=== Section Start ===

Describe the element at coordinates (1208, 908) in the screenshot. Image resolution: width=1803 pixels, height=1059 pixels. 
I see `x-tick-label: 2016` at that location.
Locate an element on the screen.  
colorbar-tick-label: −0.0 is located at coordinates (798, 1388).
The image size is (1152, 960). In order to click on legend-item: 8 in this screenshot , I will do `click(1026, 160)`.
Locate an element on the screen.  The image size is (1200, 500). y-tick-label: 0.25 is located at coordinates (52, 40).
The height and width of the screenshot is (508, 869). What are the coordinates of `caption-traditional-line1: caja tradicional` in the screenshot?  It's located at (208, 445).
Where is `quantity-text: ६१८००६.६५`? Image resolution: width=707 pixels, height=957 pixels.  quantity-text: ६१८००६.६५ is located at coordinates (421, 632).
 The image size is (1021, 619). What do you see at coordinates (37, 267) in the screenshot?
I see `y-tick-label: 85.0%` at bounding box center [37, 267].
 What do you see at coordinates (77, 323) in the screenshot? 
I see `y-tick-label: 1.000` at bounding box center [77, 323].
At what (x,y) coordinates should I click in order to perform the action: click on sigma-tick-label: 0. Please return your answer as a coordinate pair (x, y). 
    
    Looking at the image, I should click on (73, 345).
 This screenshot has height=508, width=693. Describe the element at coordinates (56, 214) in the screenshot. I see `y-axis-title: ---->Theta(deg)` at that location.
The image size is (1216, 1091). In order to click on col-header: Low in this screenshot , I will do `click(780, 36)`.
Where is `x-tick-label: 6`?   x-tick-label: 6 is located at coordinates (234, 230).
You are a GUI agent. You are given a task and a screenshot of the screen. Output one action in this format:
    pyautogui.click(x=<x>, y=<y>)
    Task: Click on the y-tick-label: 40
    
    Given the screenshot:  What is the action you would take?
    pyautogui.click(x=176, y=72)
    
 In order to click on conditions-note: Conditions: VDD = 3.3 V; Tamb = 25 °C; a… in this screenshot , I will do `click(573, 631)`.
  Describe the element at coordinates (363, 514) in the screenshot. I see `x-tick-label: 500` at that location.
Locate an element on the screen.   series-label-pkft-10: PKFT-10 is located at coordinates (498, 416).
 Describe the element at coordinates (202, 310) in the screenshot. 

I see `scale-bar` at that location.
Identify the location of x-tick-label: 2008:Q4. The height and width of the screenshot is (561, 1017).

=== Section End ===

- **Exercise description**:
Recast the records above as a Markdown table with two columns, No. and Line, giving each non-blank line its own numbered row.

- **Task response**:
| No. | Line |
|---|---|
| 1 | Describe the element at coordinates (1208, 908) in the screenshot. Image resolution: width=1803 pixels, height=1059 pixels.  |
| 2 | I see `x-tick-label: 2016` at that location. |
| 3 | Locate an element on the screen.   |
| 4 | colorbar-tick-label: −0.0 is located at coordinates (798, 1388). |
| 5 | The image size is (1152, 960). In order to click on legend-item: 8 in this screenshot , I will do `click(1026, 160)`. |
| 6 | Locate an element on the screen.  The image size is (1200, 500). y-tick-label: 0.25 is located at coordinates (52, 40). |
| 7 | The height and width of the screenshot is (508, 869). What are the coordinates of `caption-traditional-line1: caja tradicional` in the screenshot?  It's located at (208, 445). |
| 8 | Where is `quantity-text: ६१८००६.६५`? Image resolution: width=707 pixels, height=957 pixels.  quantity-text: ६१८००६.६५ is located at coordinates (421, 632). |
| 9 |  The image size is (1021, 619). What do you see at coordinates (37, 267) in the screenshot? |
| 10 | I see `y-tick-label: 85.0%` at bounding box center [37, 267]. |
| 11 |  What do you see at coordinates (77, 323) in the screenshot?  |
| 12 | I see `y-tick-label: 1.000` at bounding box center [77, 323]. |
| 13 | At what (x,y) coordinates should I click in order to perform the action: click on sigma-tick-label: 0. Please return your answer as a coordinate pair (x, y).  |
| 14 |     Looking at the image, I should click on (73, 345). |
| 15 |  This screenshot has height=508, width=693. Describe the element at coordinates (56, 214) in the screenshot. I see `y-axis-title: ---->Theta(deg)` at that location. |
| 16 | The image size is (1216, 1091). In order to click on col-header: Low in this screenshot , I will do `click(780, 36)`. |
| 17 | Where is `x-tick-label: 6`?   x-tick-label: 6 is located at coordinates (234, 230). |
| 18 | You are a GUI agent. You are given a task and a screenshot of the screen. Output one action in this format: |
| 19 |     pyautogui.click(x=<x>, y=<y>) |
| 20 |     Task: Click on the y-tick-label: 40 |
| 21 |     Given the screenshot:  What is the action you would take? |
| 22 |     pyautogui.click(x=176, y=72) |
| 23 |  In order to click on conditions-note: Conditions: VDD = 3.3 V; Tamb = 25 °C; a… in this screenshot , I will do `click(573, 631)`. |
| 24 |   Describe the element at coordinates (363, 514) in the screenshot. I see `x-tick-label: 500` at that location. |
| 25 | Locate an element on the screen.   series-label-pkft-10: PKFT-10 is located at coordinates (498, 416). |
| 26 |  Describe the element at coordinates (202, 310) in the screenshot.  |
| 27 | I see `scale-bar` at that location. |
| 28 | Identify the location of x-tick-label: 2008:Q4. The height and width of the screenshot is (561, 1017). |